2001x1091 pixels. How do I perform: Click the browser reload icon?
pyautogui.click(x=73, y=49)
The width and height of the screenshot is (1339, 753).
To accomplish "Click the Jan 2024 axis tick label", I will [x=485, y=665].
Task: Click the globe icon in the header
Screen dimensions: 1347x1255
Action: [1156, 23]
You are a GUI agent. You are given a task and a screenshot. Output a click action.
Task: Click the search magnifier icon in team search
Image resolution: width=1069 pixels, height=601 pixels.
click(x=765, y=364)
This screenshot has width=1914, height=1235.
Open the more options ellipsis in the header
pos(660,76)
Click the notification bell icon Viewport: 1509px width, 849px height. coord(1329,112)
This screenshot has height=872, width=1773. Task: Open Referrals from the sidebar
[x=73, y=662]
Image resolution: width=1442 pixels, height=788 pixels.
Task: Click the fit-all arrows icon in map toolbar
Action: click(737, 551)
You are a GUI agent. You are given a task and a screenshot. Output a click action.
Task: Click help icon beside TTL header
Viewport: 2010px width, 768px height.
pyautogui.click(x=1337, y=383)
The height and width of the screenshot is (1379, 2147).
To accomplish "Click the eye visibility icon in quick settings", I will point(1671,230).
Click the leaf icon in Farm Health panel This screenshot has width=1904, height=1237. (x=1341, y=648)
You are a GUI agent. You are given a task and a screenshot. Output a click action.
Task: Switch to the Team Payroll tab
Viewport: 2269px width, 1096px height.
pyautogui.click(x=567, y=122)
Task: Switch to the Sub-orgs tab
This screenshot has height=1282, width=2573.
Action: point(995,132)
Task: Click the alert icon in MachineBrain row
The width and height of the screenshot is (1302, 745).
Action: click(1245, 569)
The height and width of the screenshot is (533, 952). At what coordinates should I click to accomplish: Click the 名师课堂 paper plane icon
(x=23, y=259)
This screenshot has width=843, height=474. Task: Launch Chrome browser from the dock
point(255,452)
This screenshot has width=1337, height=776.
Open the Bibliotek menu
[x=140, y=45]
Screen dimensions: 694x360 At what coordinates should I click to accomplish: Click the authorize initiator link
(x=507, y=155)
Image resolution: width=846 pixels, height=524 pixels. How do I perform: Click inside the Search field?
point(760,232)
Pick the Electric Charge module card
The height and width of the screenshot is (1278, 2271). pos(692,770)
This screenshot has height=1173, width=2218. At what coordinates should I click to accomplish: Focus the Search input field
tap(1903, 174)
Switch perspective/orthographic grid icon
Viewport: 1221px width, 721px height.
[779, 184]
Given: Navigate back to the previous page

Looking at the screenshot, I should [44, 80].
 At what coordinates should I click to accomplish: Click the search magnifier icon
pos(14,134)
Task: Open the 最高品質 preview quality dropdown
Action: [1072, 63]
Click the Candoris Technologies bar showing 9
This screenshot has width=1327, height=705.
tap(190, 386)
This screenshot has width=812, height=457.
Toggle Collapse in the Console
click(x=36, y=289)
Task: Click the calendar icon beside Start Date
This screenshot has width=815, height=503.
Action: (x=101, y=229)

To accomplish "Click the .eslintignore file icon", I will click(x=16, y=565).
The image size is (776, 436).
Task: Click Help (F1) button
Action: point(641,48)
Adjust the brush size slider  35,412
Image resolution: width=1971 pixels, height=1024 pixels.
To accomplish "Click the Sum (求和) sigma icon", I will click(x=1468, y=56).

## Work task:
The records above, in their entirety, need to be set down again exactly.

## Answer to the problem:
2001x1091 pixels. How do I perform: Click the browser reload icon?
pyautogui.click(x=73, y=49)
The width and height of the screenshot is (1339, 753).
To accomplish "Click the Jan 2024 axis tick label", I will [x=485, y=665].
Task: Click the globe icon in the header
Screen dimensions: 1347x1255
Action: [1156, 23]
You are a GUI agent. You are given a task and a screenshot. Output a click action.
Task: Click the search magnifier icon in team search
Image resolution: width=1069 pixels, height=601 pixels.
click(x=765, y=364)
This screenshot has width=1914, height=1235.
Open the more options ellipsis in the header
pos(660,76)
Click the notification bell icon Viewport: 1509px width, 849px height. coord(1329,112)
This screenshot has height=872, width=1773. Task: Open Referrals from the sidebar
[x=73, y=662]
Image resolution: width=1442 pixels, height=788 pixels.
Task: Click the fit-all arrows icon in map toolbar
Action: click(737, 551)
You are a GUI agent. You are given a task and a screenshot. Output a click action.
Task: Click help icon beside TTL header
Viewport: 2010px width, 768px height.
pyautogui.click(x=1337, y=383)
The height and width of the screenshot is (1379, 2147).
To accomplish "Click the eye visibility icon in quick settings", I will point(1671,230).
Click the leaf icon in Farm Health panel This screenshot has width=1904, height=1237. (x=1341, y=648)
You are a GUI agent. You are given a task and a screenshot. Output a click action.
Task: Switch to the Team Payroll tab
Viewport: 2269px width, 1096px height.
pyautogui.click(x=567, y=122)
Task: Switch to the Sub-orgs tab
This screenshot has height=1282, width=2573.
Action: point(995,132)
Task: Click the alert icon in MachineBrain row
The width and height of the screenshot is (1302, 745).
Action: click(1245, 569)
The height and width of the screenshot is (533, 952). At what coordinates should I click to accomplish: Click the 名师课堂 paper plane icon
(x=23, y=259)
This screenshot has width=843, height=474. Task: Launch Chrome browser from the dock
point(255,452)
This screenshot has width=1337, height=776.
Open the Bibliotek menu
[x=140, y=45]
Screen dimensions: 694x360 At what coordinates should I click to accomplish: Click the authorize initiator link
(x=507, y=155)
Image resolution: width=846 pixels, height=524 pixels. How do I perform: Click inside the Search field?
point(760,232)
Pick the Electric Charge module card
The height and width of the screenshot is (1278, 2271). pos(692,770)
This screenshot has height=1173, width=2218. At what coordinates should I click to accomplish: Focus the Search input field
tap(1903, 174)
Switch perspective/orthographic grid icon
Viewport: 1221px width, 721px height.
[779, 184]
Given: Navigate back to the previous page

Looking at the screenshot, I should [44, 80].
 At what coordinates should I click to accomplish: Click the search magnifier icon
pos(14,134)
Task: Open the 最高品質 preview quality dropdown
Action: [1072, 63]
Click the Candoris Technologies bar showing 9
This screenshot has width=1327, height=705.
tap(190, 386)
This screenshot has width=812, height=457.
Toggle Collapse in the Console
click(x=36, y=289)
Task: Click the calendar icon beside Start Date
This screenshot has width=815, height=503.
Action: (x=101, y=229)

To accomplish "Click the .eslintignore file icon", I will click(x=16, y=565).
The image size is (776, 436).
Task: Click Help (F1) button
Action: point(641,48)
Adjust the brush size slider  35,412
Image resolution: width=1971 pixels, height=1024 pixels.
To accomplish "Click the Sum (求和) sigma icon", I will click(x=1468, y=56).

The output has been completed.